P1-Owned Compute Resources

The goal of the P1 HPC is to enable research (collaborations) as widely as possible within P1. However, the goal is not to support very large projects, as this would hinder the usability for other users (we would rather support 10 smaller projects, then 1 large one). In practical terms this means that for example training a large language or vision model from scratch is not the intended use-case.

Hierarchy of Compute Resources

Depending on what you are doing, you will need different levels of compute. The following table gives an overview of the different levels of compute and what they are suitable for.

Tier Organization level Description
4 Personal Personal laptop and/or desktop with either no GPUs or a single one. At this level compute is limited and mostly consist of code development and running experiment with small datasets and models.
3 Institute The next level is compute clusters containing either several smaller GPUs or a few larger once. Multiple experiments can be run in parallel and models can be parallelized over a few GPUs, but it is not feasible to train very large models from scratch. Expect limitations to wall time (a couple of days), storage (arund ½-1 TB) and number of nodes/GPUs used (around 2-16).
2 National Denmark does currently not have a national HPC center with GPUs. At this level multiple experiments can be run in parallel and models can be parallelized over a few GPUs, but it is not feasible to train very large models from scratch. Expect less restrictions to wall time (1-2 weeks), storage (arund 1-10 TB) and number of nodes/GPUs used (around 16-64).
1 European At this level it is feasible to train very large models from scratch. Getting access to this level of compute is usually done by applying for access to a European HPC center. Usually easy to get 8-16 GPU's, with possibliity to get up towards 500-800 GPU's depending on the project you are doing and the particular HPC center. Walltime is usually not restricted, instead limitations are set on total number of GPU hours used. See Karolina and Meluxina for examples of European HPC centers with GPUs.
0 Global The highest level of compute. Possibility to above 1000 GPU's and doing calculations at exoscale.

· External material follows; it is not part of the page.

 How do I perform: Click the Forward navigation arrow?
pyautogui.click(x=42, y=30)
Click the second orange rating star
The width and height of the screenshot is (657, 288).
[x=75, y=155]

Usually only available to large research projects and collaborations with industry. See LUMI for an example of a global HPC center with GPUs.

The P1 cluster sits at level 3 in the hierarchy. The current hardware configuration consists of 7 Lenovo ThinkSystem SR665 V3 servers, each with 2 AMD EPYC 9354 32-Core Processors, and 768GB of RAM. Each node is equipped with 2 NVIDIA H100 PCIe GPU cards, with 80 GB of memory each. The Operating System is Alma Linux (ver. 9.2), and the servers are under control of a scheduling environment (LSF), to manage the concurrent workload of several simultaneous users.

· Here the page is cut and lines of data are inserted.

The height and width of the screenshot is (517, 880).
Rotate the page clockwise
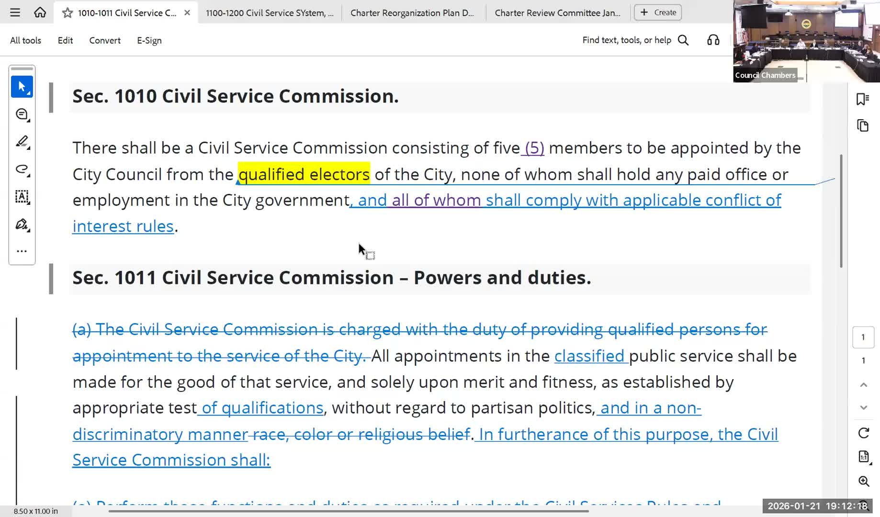click(864, 433)
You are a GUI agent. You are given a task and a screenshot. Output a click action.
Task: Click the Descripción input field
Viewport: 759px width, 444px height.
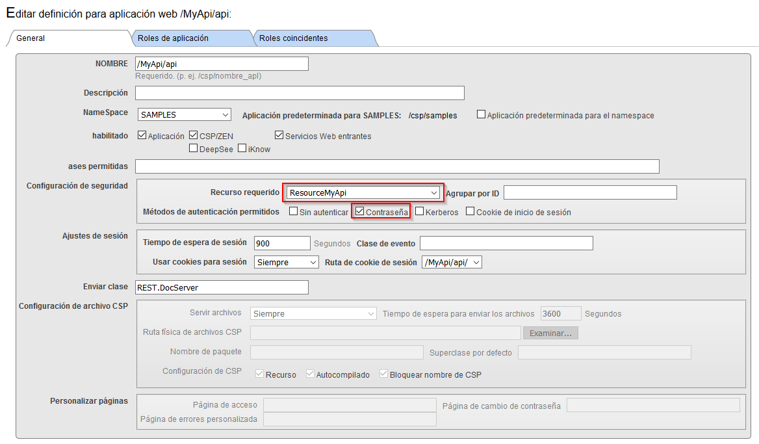point(300,93)
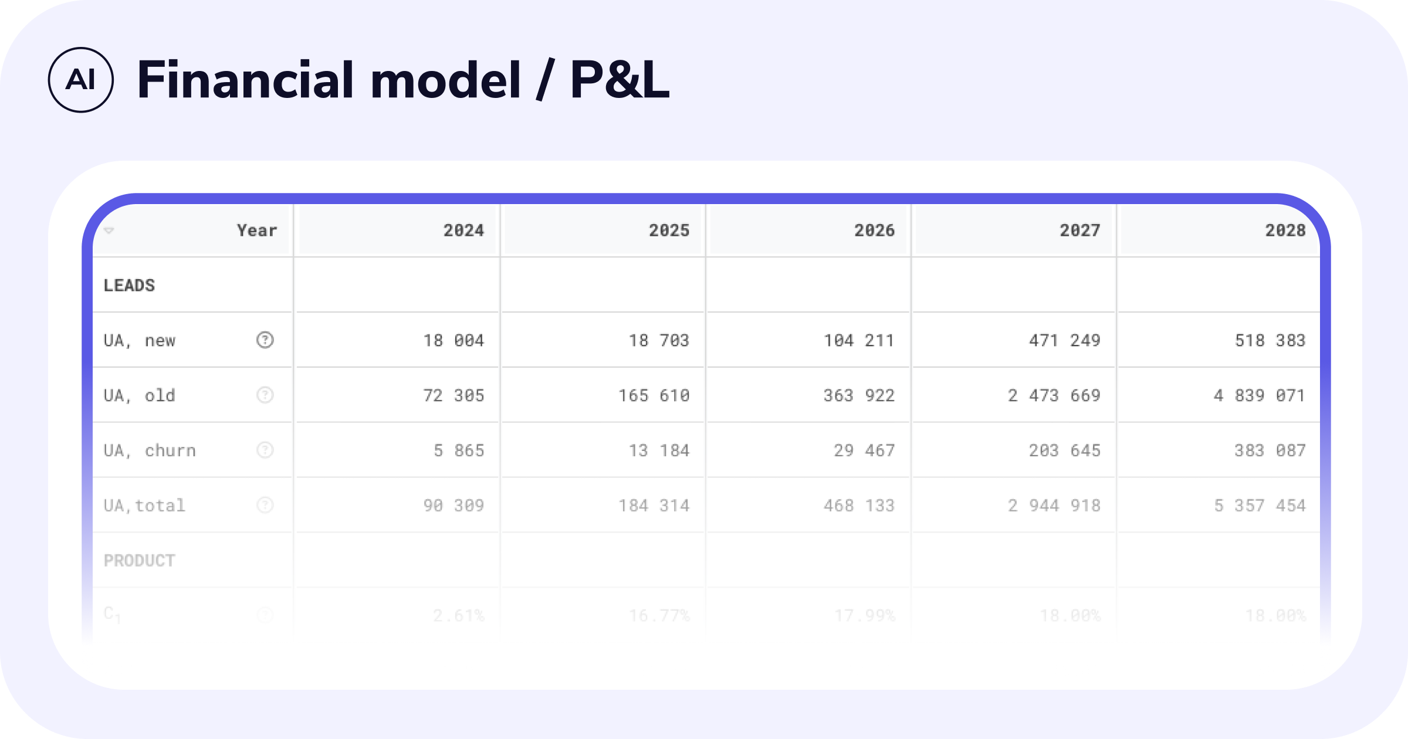The width and height of the screenshot is (1408, 739).
Task: Expand the PRODUCT section row
Action: [x=140, y=561]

5 of the servers are available for batch jobs and in a queue named p1. 2 of the servers are reserved for interactive usage on a queue called p1i, and should be used for setting up the models, the computational environment, and for everything that needs interactive access.

The servers are connected to a 60TiB storage, accessible under /dtu/p1, this is reserved to P1 users.

Fair Use

The following rules are in place to ensure fair use of the P1 HPC:

  • maximum wall time: 72 hours
  • maximum amount of nodes/GPU's used: 50% of the available resources
  • 500 gb of storage (+30gb in home directory)

If you have a project that requires more resources than the above, please contact the governance group compute-governance-p1@aicentre.dk to discuss your needs.

Warning

The current P1 HPC cluster is only intended for non-GDPR data e.g. public datasets, open benchmarks, etc. To be more specific, you can still work on private datasets because your home directory is not shared with other users, but data is not encrypted in a way to be GDPR compliant. P1 is in the process of setting up a separate HPC for GDPR data.

Investing Your Compute Budget

If you have compute funding or are applying for compute funding, you are very welcome to contact P1's compute coordinator for a consultation.

Generally, P1 can help purchasing hardware for you if it is to be a part of P1's clusters. In this setup you would have priority access to the hardware that you purchase, but if it is unused other researchers at P1 can use it as well. Most HPC hardware has an expected utilization time of approximately 5 years.

An example of a compute budget expenditure - a researcher might have 400k DKK for non-GDPR computing. In that case P1 can purchase a 2xA100 node, with the researcher getting priority access. With the last 100k DKK, we recommend a diversification of the researchers compute portfolio. Using some of the 100k for personal computers with powerful GPU's and reserving a siginificant portion of funds for later. This could be for storage or cloud compute. Having the budget to spring for cloud compute if peak pressure on other computing resources makes training a model in time for a submission deadline infeasible can be necessary.